28-09-2012.
Ya no se podía salir a la calle. Y yo no tenía más remedio que hacerlo: era confesor de tres Comunidades religiosas, tuve que dar unos ejercicios espirituales y la Comunidad atendía a dos capellanías.
En cuanto lo hacía, los groseros insultos y las terribles amenazas de la chusma no cesaban. Si veían a un sacerdote o religioso, comenzaban a proferir cantares y dichos ateos y asquerosos, detestando a Dios, a su santa Religión y a todos sus ministros. Aquello era insoportable: oír cómo mozalbetes, personas mayores y niños pequeños pedían nuestra muerte y nuestras carnes “para comerlas con arroz”; incluso se nos apedreaba impunemente, ya que se adiestró magistralmente a los infantes para hacerlo, pues sabían tener las espaldas bien cubiertas.
Nosotros nunca contestamos a esas provocaciones. A mí, en más de una ocasión, me apedrearon; pero tuve la precaución de no contestarles, aunque en otras circunstancias lo habría hecho. Ahora no era prudente.
Las peores intimidaciones provenían de las mujeres ‑como diría Unamuno: tiorras desgreñadas y destentadas‑, pues lo hacían no sólo en la calle, sino hasta en la misma iglesia, profiriendo amenazas contra los mismos ministros que rogaban en los altares por las almas de sus difuntos.
Así llegó el mes de julio en el que se desencadenaría la más furiosa y terrible tempestad. Saltó la chispa con el asesinato del señor Calvo Sotelo, ensombreciéndose nuestro cielo patrio con negros crespones de luto.

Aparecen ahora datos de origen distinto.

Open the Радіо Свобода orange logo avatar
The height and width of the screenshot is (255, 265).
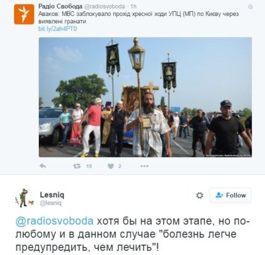pos(24,14)
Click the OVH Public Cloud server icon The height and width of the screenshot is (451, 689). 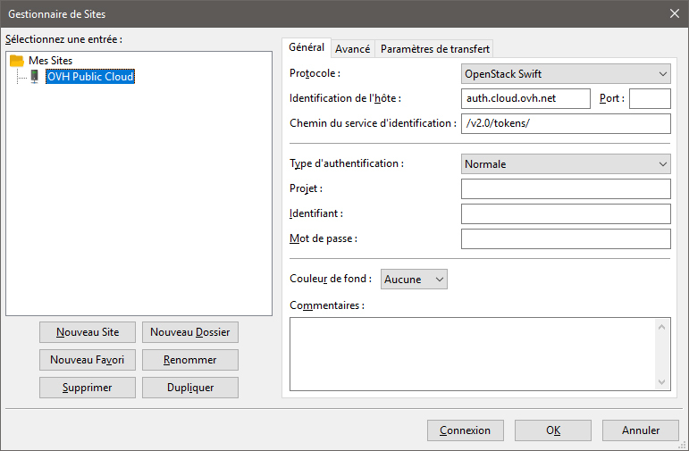[34, 77]
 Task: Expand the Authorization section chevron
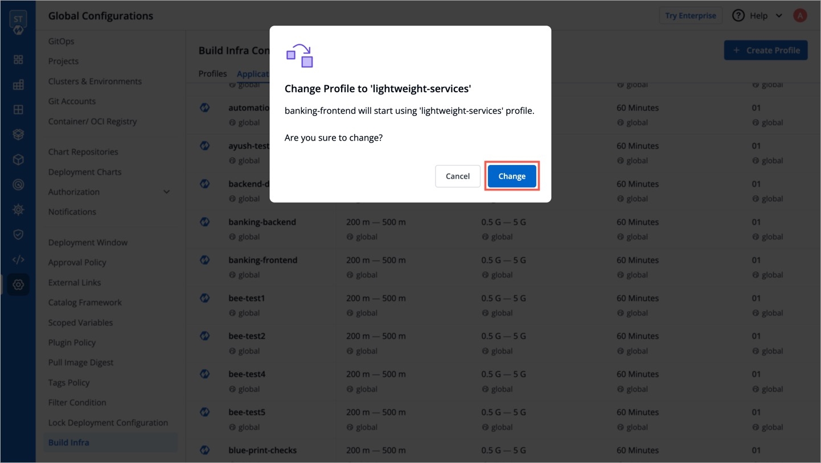166,192
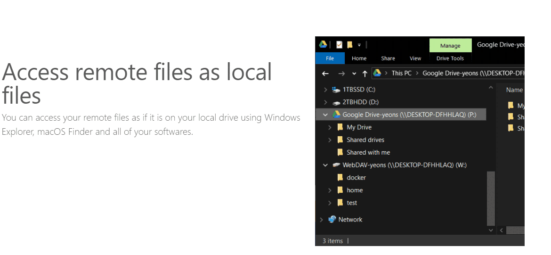551x255 pixels.
Task: Click the WebDAV-yeons drive icon
Action: click(336, 165)
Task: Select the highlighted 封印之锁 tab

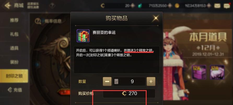Action: 14,76
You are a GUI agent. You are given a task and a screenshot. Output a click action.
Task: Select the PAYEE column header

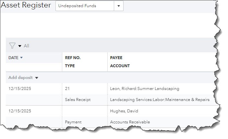[116, 58]
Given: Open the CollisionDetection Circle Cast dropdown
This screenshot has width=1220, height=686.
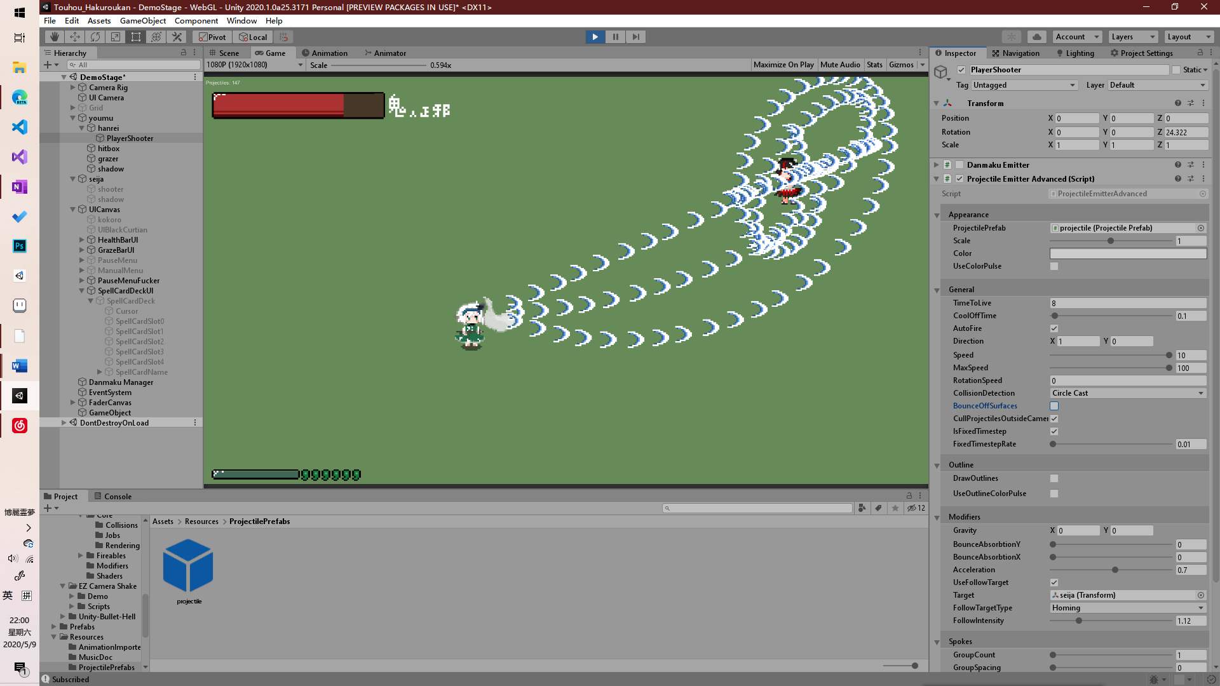Looking at the screenshot, I should [x=1128, y=393].
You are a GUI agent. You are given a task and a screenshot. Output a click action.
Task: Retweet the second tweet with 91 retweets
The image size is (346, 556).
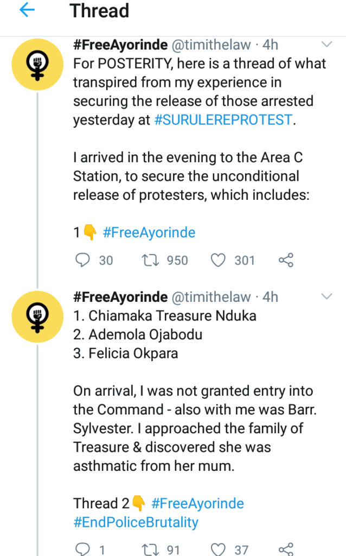[x=146, y=549]
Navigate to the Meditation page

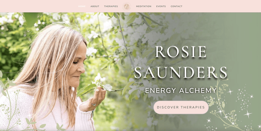click(144, 6)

En aquellos días, yo estaba predicando la novena de la Virgen del Carmen y una tarde, antes de salir al púlpito, me comunicaron la noticia. Me quedé sumamente impresionado. En aquellos días, en los que se precipitaba sobre nosotros la terrible tempestad, siempre aconsejaba paciencia, resignación y esperanza en el Señor.
Úbeda, 23 de septiembre de 2012.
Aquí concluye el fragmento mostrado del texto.